When you return the entries, keep every word and mark exactly as it is.

Data to process section start

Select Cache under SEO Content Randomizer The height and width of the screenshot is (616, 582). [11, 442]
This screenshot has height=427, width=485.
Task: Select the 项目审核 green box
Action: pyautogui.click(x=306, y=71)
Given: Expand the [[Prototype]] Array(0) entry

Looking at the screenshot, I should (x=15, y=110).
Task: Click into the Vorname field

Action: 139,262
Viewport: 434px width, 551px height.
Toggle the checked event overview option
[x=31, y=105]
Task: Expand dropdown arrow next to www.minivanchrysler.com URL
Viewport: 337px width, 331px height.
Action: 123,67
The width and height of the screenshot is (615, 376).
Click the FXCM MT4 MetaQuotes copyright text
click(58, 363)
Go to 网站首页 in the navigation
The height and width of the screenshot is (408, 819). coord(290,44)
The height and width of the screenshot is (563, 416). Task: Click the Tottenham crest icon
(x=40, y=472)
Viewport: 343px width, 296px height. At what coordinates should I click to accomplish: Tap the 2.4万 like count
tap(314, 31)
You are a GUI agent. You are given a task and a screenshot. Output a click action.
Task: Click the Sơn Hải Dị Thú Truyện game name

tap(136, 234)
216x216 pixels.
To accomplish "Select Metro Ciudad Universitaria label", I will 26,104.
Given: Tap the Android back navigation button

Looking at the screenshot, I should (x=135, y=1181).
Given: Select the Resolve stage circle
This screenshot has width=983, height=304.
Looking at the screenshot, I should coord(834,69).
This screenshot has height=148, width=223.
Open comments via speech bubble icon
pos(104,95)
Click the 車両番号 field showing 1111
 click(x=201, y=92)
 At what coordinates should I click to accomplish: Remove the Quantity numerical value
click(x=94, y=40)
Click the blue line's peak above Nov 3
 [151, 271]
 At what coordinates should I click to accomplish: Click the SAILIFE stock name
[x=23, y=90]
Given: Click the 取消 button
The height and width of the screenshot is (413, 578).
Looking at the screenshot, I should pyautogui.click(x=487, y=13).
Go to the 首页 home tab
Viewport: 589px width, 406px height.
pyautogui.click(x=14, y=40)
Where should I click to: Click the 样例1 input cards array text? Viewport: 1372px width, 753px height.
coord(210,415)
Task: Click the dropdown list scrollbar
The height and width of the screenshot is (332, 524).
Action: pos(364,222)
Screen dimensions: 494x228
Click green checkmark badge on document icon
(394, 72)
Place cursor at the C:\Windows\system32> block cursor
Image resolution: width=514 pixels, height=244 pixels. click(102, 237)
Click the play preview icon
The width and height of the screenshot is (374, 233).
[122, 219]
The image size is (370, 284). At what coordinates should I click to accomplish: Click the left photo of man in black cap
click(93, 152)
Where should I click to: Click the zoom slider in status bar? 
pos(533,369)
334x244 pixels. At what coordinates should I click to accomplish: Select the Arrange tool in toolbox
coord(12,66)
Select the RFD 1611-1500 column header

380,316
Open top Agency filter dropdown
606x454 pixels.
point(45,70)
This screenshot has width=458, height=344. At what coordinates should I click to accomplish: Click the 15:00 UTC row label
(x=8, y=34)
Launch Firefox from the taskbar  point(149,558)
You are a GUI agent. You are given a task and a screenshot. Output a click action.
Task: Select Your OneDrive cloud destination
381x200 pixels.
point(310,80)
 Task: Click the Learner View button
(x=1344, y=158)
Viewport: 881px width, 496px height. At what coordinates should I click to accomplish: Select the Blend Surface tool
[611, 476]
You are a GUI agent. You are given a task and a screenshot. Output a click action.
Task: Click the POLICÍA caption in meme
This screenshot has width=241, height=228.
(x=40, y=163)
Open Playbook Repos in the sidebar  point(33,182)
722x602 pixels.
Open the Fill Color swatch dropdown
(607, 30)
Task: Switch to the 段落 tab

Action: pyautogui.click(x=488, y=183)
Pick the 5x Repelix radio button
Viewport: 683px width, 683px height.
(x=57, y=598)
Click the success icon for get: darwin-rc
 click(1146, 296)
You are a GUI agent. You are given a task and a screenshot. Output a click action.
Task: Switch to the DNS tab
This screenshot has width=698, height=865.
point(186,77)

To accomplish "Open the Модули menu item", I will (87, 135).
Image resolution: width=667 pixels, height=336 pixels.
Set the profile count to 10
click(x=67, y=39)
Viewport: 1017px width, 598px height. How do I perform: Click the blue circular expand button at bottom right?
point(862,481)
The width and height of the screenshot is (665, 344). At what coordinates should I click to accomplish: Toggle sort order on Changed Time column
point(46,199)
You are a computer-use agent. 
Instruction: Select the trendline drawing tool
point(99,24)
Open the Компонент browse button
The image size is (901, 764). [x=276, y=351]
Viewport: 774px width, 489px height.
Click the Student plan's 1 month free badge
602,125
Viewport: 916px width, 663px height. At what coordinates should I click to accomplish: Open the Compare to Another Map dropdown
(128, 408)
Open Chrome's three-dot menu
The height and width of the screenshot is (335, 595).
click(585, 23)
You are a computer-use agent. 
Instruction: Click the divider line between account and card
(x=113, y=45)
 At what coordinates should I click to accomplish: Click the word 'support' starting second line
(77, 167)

Data to process section end

- **Reply to the task**:
Select Cache under SEO Content Randomizer The height and width of the screenshot is (616, 582). [11, 442]
This screenshot has height=427, width=485.
Task: Select the 项目审核 green box
Action: pyautogui.click(x=306, y=71)
Given: Expand the [[Prototype]] Array(0) entry

Looking at the screenshot, I should (x=15, y=110).
Task: Click into the Vorname field

Action: 139,262
Viewport: 434px width, 551px height.
Toggle the checked event overview option
[x=31, y=105]
Task: Expand dropdown arrow next to www.minivanchrysler.com URL
Viewport: 337px width, 331px height.
Action: 123,67
The width and height of the screenshot is (615, 376).
Click the FXCM MT4 MetaQuotes copyright text
click(58, 363)
Go to 网站首页 in the navigation
The height and width of the screenshot is (408, 819). coord(290,44)
The height and width of the screenshot is (563, 416). Task: Click the Tottenham crest icon
(x=40, y=472)
Viewport: 343px width, 296px height. At what coordinates should I click to accomplish: Tap the 2.4万 like count
tap(314, 31)
You are a GUI agent. You are given a task and a screenshot. Output a click action.
Task: Click the Sơn Hải Dị Thú Truyện game name

tap(136, 234)
216x216 pixels.
To accomplish "Select Metro Ciudad Universitaria label", I will 26,104.
Given: Tap the Android back navigation button

Looking at the screenshot, I should (x=135, y=1181).
Given: Select the Resolve stage circle
This screenshot has width=983, height=304.
Looking at the screenshot, I should coord(834,69).
This screenshot has height=148, width=223.
Open comments via speech bubble icon
pos(104,95)
Click the 車両番号 field showing 1111
 click(x=201, y=92)
 At what coordinates should I click to accomplish: Remove the Quantity numerical value
click(x=94, y=40)
Click the blue line's peak above Nov 3
 [151, 271]
 At what coordinates should I click to accomplish: Click the SAILIFE stock name
[x=23, y=90]
Given: Click the 取消 button
The height and width of the screenshot is (413, 578).
Looking at the screenshot, I should pyautogui.click(x=487, y=13).
Go to the 首页 home tab
Viewport: 589px width, 406px height.
pyautogui.click(x=14, y=40)
Where should I click to: Click the 样例1 input cards array text? Viewport: 1372px width, 753px height.
coord(210,415)
Task: Click the dropdown list scrollbar
The height and width of the screenshot is (332, 524).
Action: pos(364,222)
Screen dimensions: 494x228
Click green checkmark badge on document icon
(394, 72)
Place cursor at the C:\Windows\system32> block cursor
Image resolution: width=514 pixels, height=244 pixels. click(102, 237)
Click the play preview icon
The width and height of the screenshot is (374, 233).
[122, 219]
The image size is (370, 284). At what coordinates should I click to accomplish: Click the left photo of man in black cap
click(93, 152)
Where should I click to: Click the zoom slider in status bar? 
pos(533,369)
334x244 pixels. At what coordinates should I click to accomplish: Select the Arrange tool in toolbox
coord(12,66)
Select the RFD 1611-1500 column header

380,316
Open top Agency filter dropdown
606x454 pixels.
point(45,70)
This screenshot has width=458, height=344. At what coordinates should I click to accomplish: Click the 15:00 UTC row label
(x=8, y=34)
Launch Firefox from the taskbar  point(149,558)
You are a GUI agent. You are given a task and a screenshot. Output a click action.
Task: Select Your OneDrive cloud destination
381x200 pixels.
point(310,80)
 Task: Click the Learner View button
(x=1344, y=158)
Viewport: 881px width, 496px height. At what coordinates should I click to accomplish: Select the Blend Surface tool
[611, 476]
You are a GUI agent. You are given a task and a screenshot. Output a click action.
Task: Click the POLICÍA caption in meme
This screenshot has width=241, height=228.
(x=40, y=163)
Open Playbook Repos in the sidebar  point(33,182)
722x602 pixels.
Open the Fill Color swatch dropdown
(607, 30)
Task: Switch to the 段落 tab

Action: pyautogui.click(x=488, y=183)
Pick the 5x Repelix radio button
Viewport: 683px width, 683px height.
(x=57, y=598)
Click the success icon for get: darwin-rc
 click(1146, 296)
You are a GUI agent. You are given a task and a screenshot. Output a click action.
Task: Switch to the DNS tab
This screenshot has width=698, height=865.
point(186,77)

To accomplish "Open the Модули menu item", I will (87, 135).
Image resolution: width=667 pixels, height=336 pixels.
Set the profile count to 10
click(x=67, y=39)
Viewport: 1017px width, 598px height. How do I perform: Click the blue circular expand button at bottom right?
point(862,481)
The width and height of the screenshot is (665, 344). At what coordinates should I click to accomplish: Toggle sort order on Changed Time column
point(46,199)
You are a computer-use agent. 
Instruction: Select the trendline drawing tool
point(99,24)
Open the Компонент browse button
The image size is (901, 764). [x=276, y=351]
Viewport: 774px width, 489px height.
Click the Student plan's 1 month free badge
602,125
Viewport: 916px width, 663px height. At what coordinates should I click to accomplish: Open the Compare to Another Map dropdown
(128, 408)
Open Chrome's three-dot menu
The height and width of the screenshot is (335, 595).
click(585, 23)
You are a computer-use agent. 
Instruction: Click the divider line between account and card
(x=113, y=45)
 At what coordinates should I click to accomplish: Click the word 'support' starting second line
(77, 167)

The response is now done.